Velvet shanks over the Smestow
A tree fallen across the Smestow Brook at Newbridge. Growing from the trunk, directly over the stream, a second generation of fungi. They are velvet shanks.
Getting the worm
A male blackbird on the ground in the Paddock, Smestow Valley Nature Reserve. It was the proverbial early bird which had got the worm, and was busy eating it.
In a couple of the the pictures, little bits of bright red can be seen in the short grass. Not carelessly discarded litter, they mark more of the scarlet elf cups.
Butterbur, the Paddock
Butterbur in the Smestow Valley Nature Reserve, and nearby along the bank of the canal, just starting to flower earlier this month. Not much further south, in Stratford on Avon, it was flowering over Christmas, and has now completely gone over.
Elf cups galore
I had thought I might have been too late for the scarlet elf cup season when I went looking for them mid-February. I did find some that day. This is just a small sample of the many elf cups we found on a revisit almost a fortnight later.
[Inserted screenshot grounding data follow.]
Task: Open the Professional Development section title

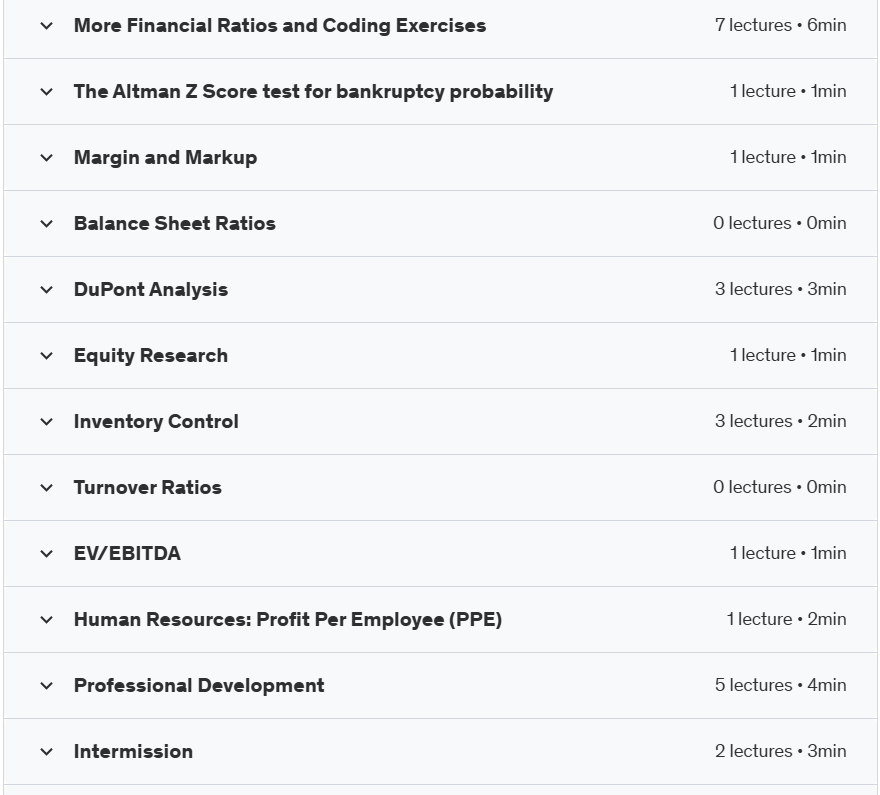Action: pyautogui.click(x=199, y=686)
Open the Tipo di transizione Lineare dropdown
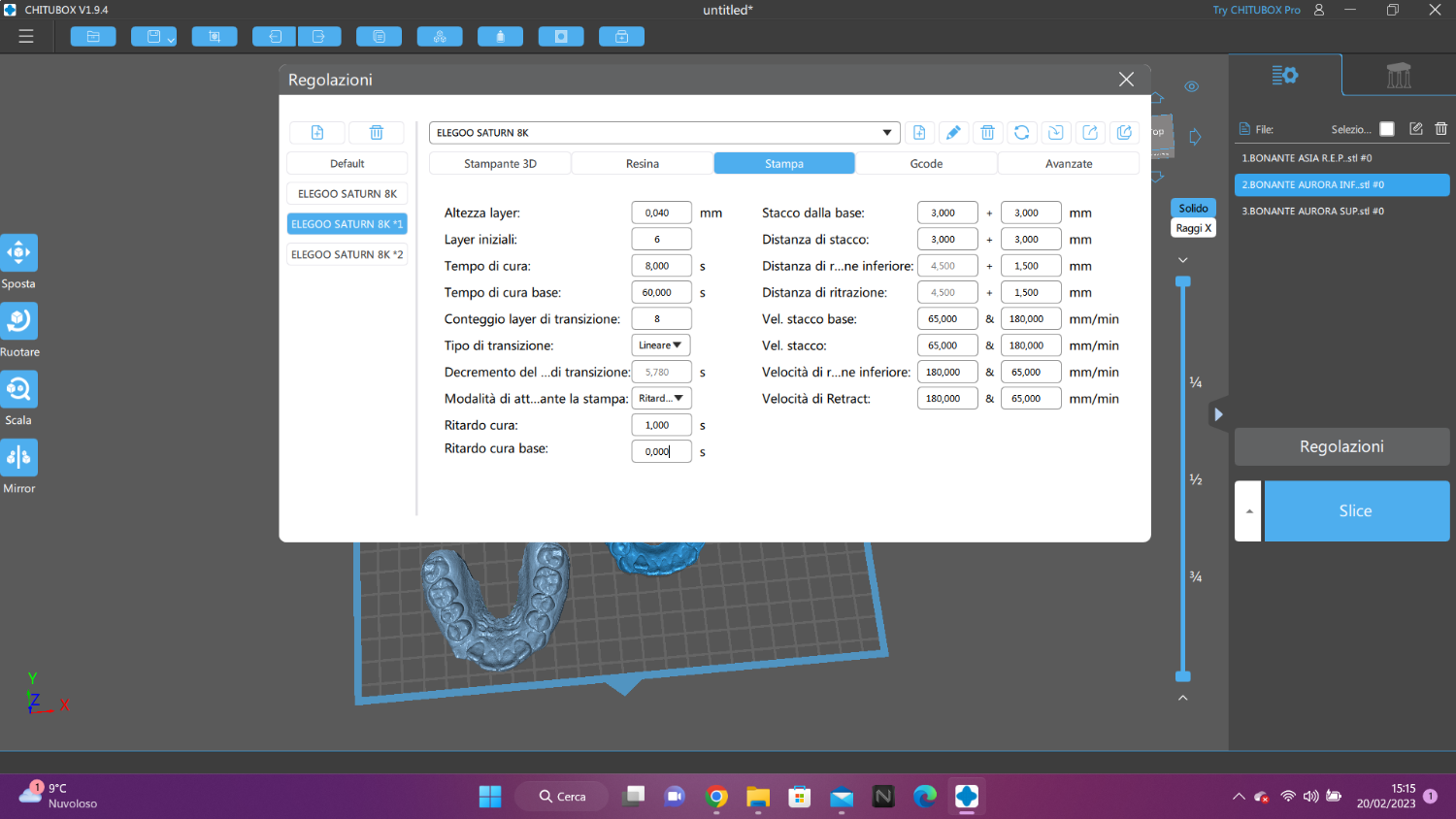Screen dimensions: 1456x819 point(660,345)
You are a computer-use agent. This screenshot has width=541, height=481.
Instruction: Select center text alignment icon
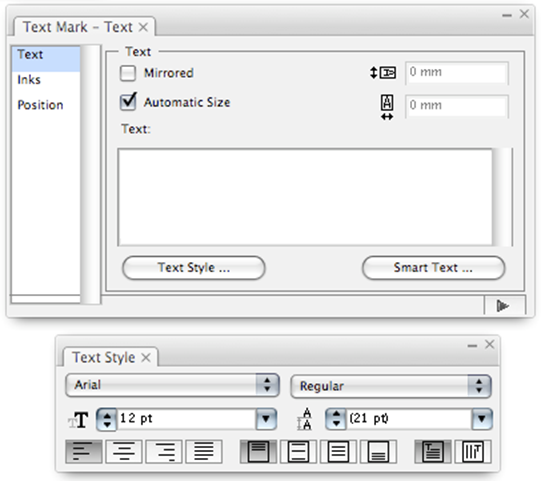(x=124, y=451)
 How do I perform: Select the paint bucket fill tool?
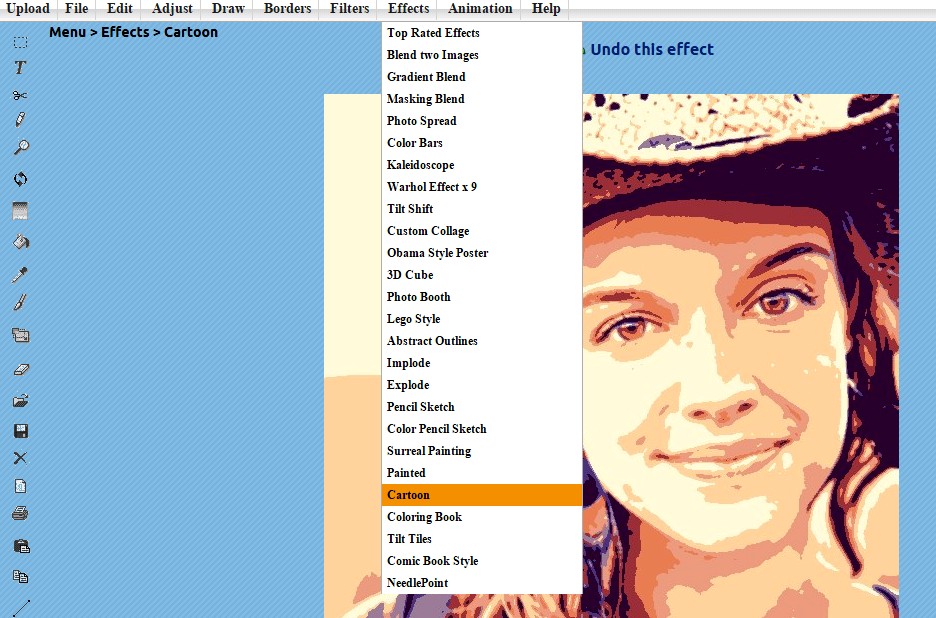pyautogui.click(x=20, y=241)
As we went into the Smestow Valley Nature Reserve, we found that several of the mature trees lining the Railway Walk opposite Cupcake Lane had been felled between our two visits. This left a new open space along the embankment by the Railway Walk, but had also resulted in clearing away a lot of undergrowth on the footpath along the Smestow Brook. That revealed a first area with patches of elf cups which had previously been completely hidden by undergrowth and detritus.
As we walked the full length of the Paddock, there were more and more elf cups between the footpath and the Smestow, and smaller numbers on the other side of the path.
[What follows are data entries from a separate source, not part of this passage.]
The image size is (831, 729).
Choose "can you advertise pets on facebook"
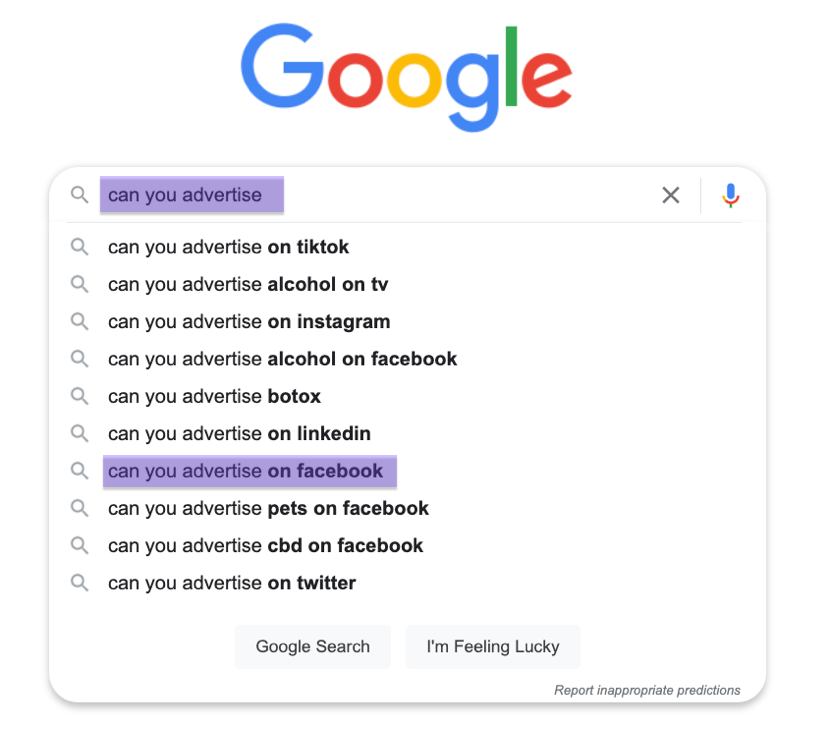coord(268,508)
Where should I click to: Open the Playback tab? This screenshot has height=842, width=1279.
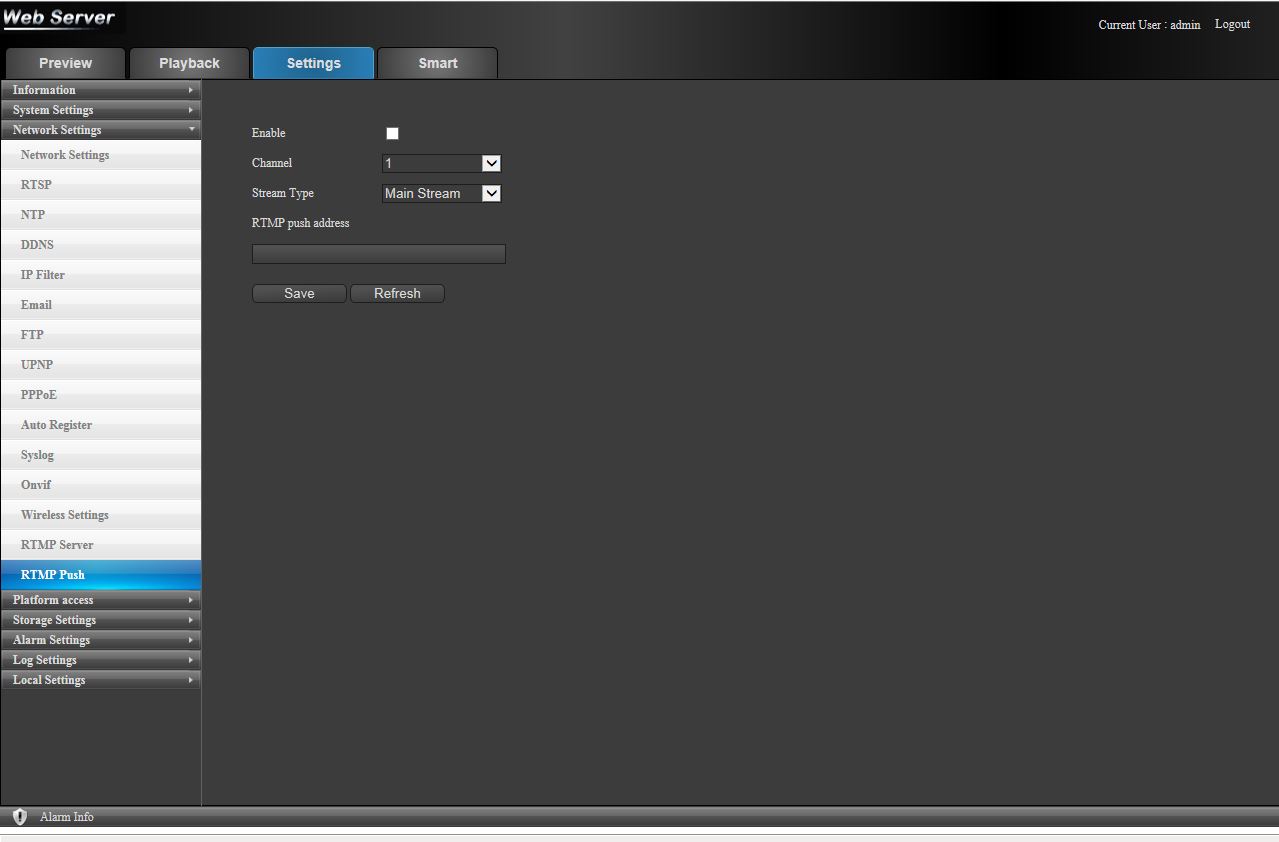coord(189,63)
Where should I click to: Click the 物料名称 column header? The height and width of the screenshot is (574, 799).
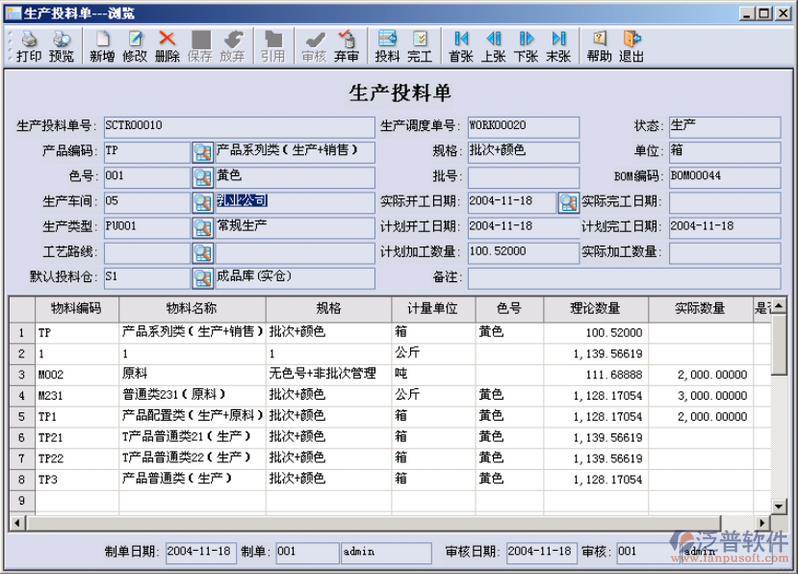coord(191,308)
At Meccano Bridge, we came down to canal level. As we returned towards Newbridge, there were a lot of patches of elf cups on the embankment which separates the canal from the Smestow. In the course of a short walk, we trhink it’s likely we got to see over a thousand of these fruiting bodies altogether.
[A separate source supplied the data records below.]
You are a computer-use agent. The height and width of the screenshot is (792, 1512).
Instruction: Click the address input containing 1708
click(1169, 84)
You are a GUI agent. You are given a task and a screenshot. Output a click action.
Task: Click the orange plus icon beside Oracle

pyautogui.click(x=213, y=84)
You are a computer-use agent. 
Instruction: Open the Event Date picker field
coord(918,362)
Mottled lords and ladies leaves
Lords and ladies (also called wild arum and too many other names to bother listing) normally thrive in woodland. Like other flowers which prefer this environment, such as bluebells, they get their main growth and their flowering over early in the year, before the trees have grown the leaves which grab all the sunlight, leaving ground level in permanent semi-shadow.
Quite often the leaves of lords and ladies have this black mottled effect. A quick web search showed just about every web page about the plant mentioning this effect, but none giving any hint about the cause. Is it natural variation, or perhaps the result of a common viral infection?